*WHAT YOU HAVE TO DO*:
Please restate exactly the lines from the one holding "How do I perform: Click the PRAISE系列标准图" to the end of the material, including both ends and excluding every picture.
<<<<
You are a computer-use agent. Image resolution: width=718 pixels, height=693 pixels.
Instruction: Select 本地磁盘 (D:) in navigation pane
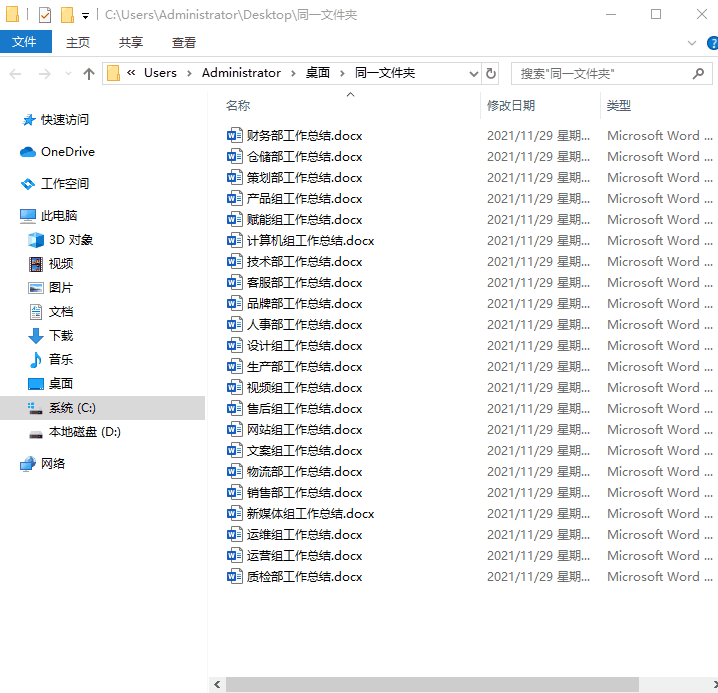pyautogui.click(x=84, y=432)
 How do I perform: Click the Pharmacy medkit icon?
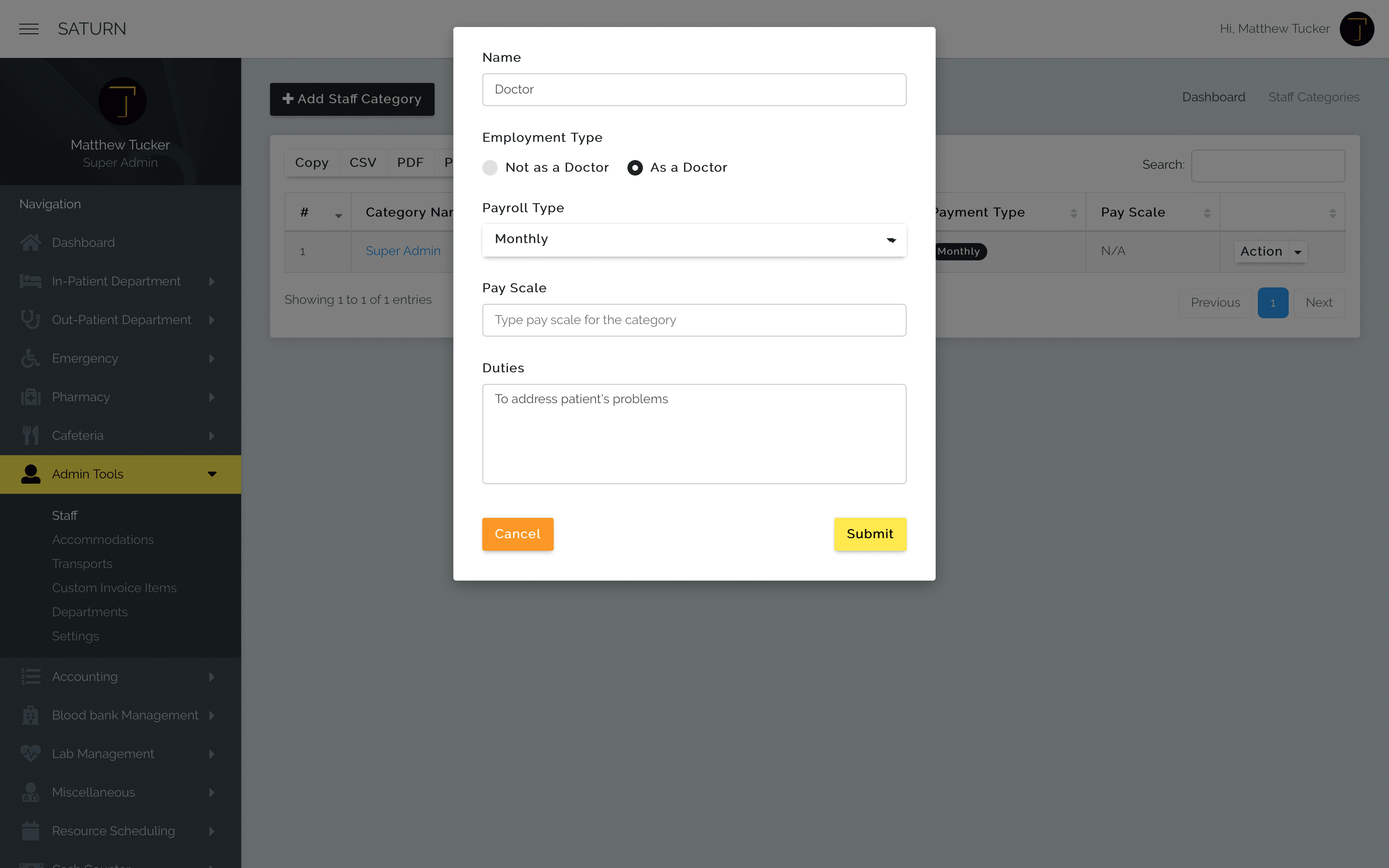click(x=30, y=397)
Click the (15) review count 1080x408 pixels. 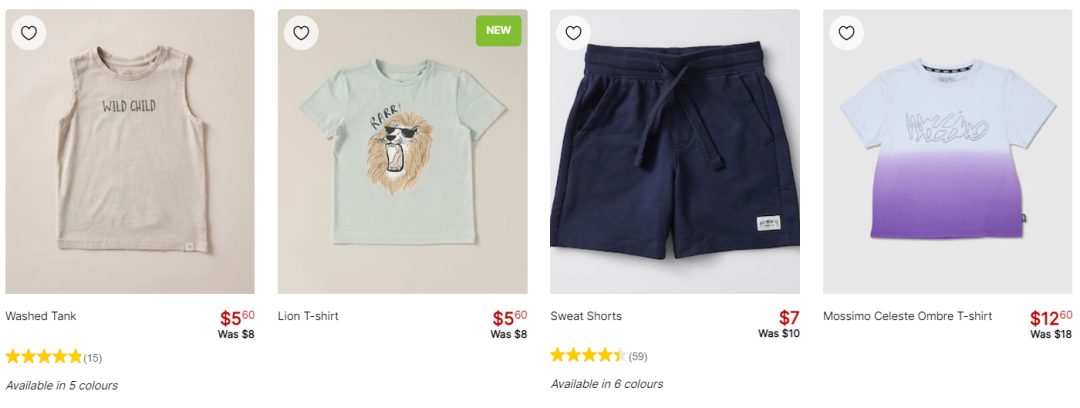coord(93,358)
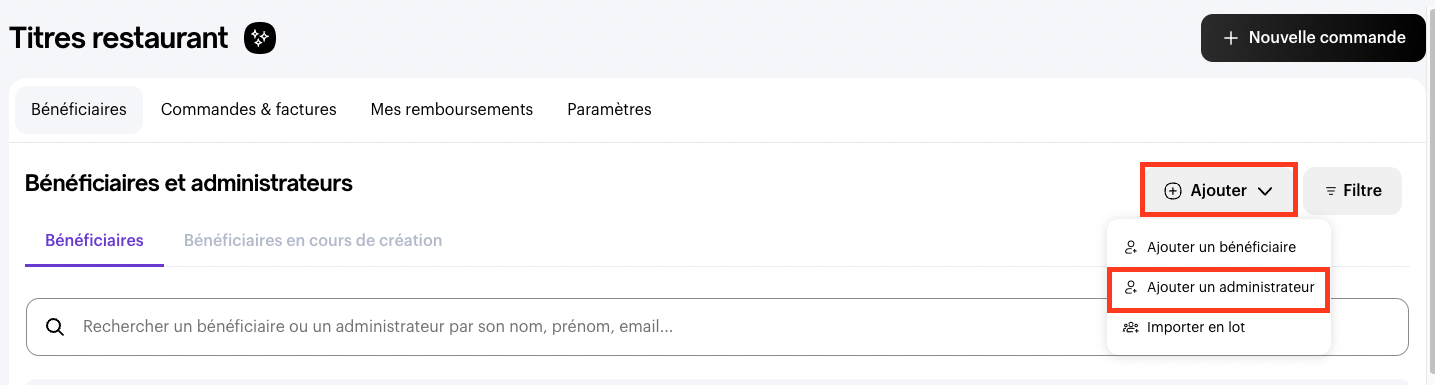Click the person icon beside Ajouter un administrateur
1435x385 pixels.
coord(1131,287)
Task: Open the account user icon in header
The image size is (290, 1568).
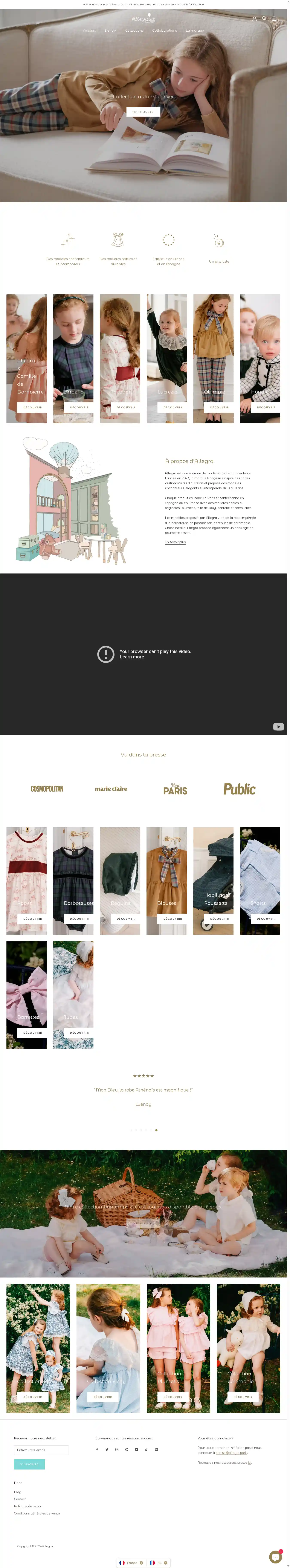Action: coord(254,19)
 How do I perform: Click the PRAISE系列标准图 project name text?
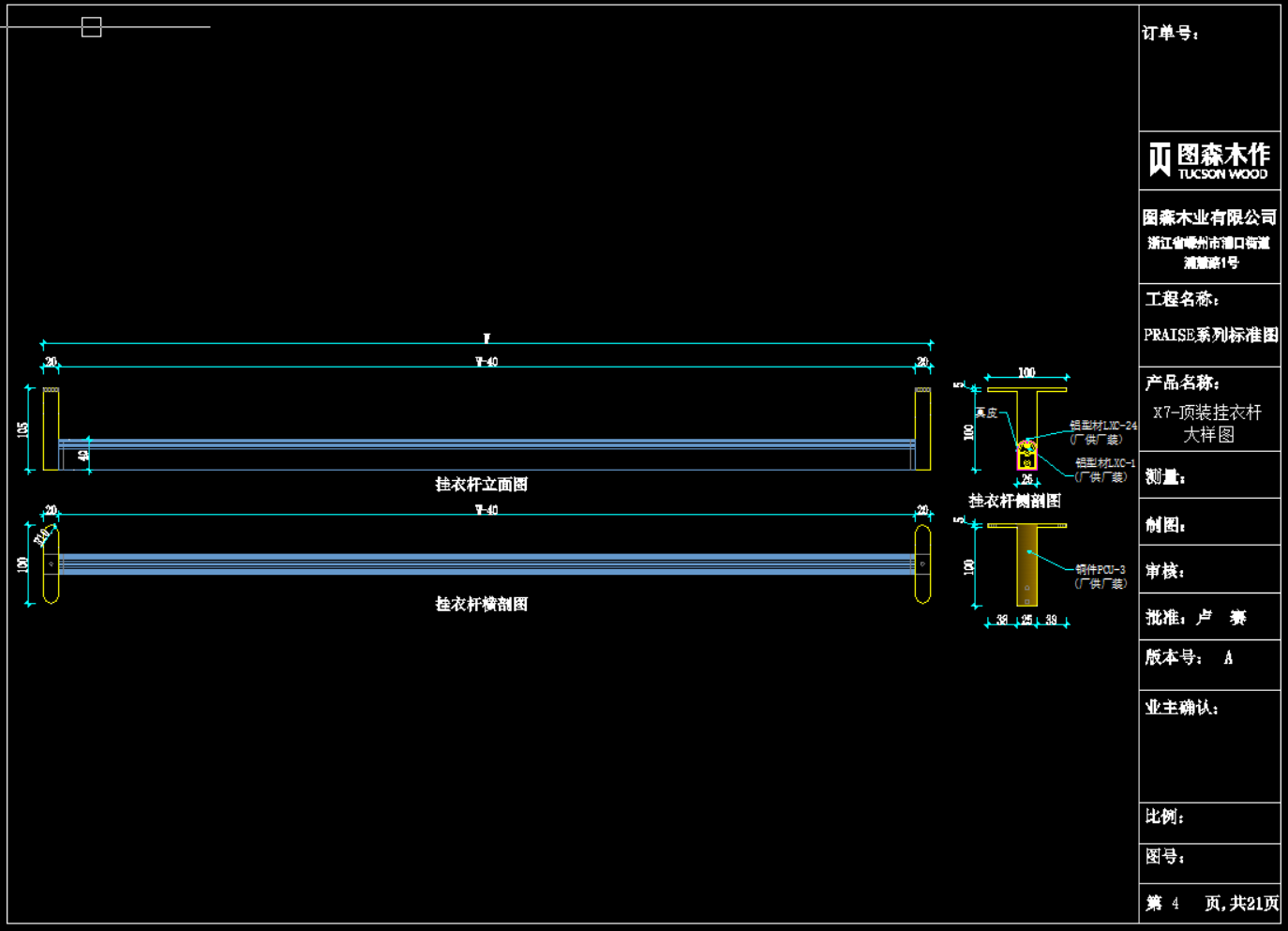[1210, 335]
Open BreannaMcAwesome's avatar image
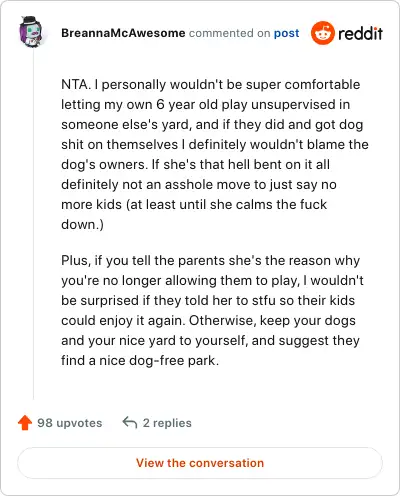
>>>>
*RESULT*:
 How do I perform: Click the PRAISE系列标准图 project name text?
[1210, 335]
Open BreannaMcAwesome's avatar image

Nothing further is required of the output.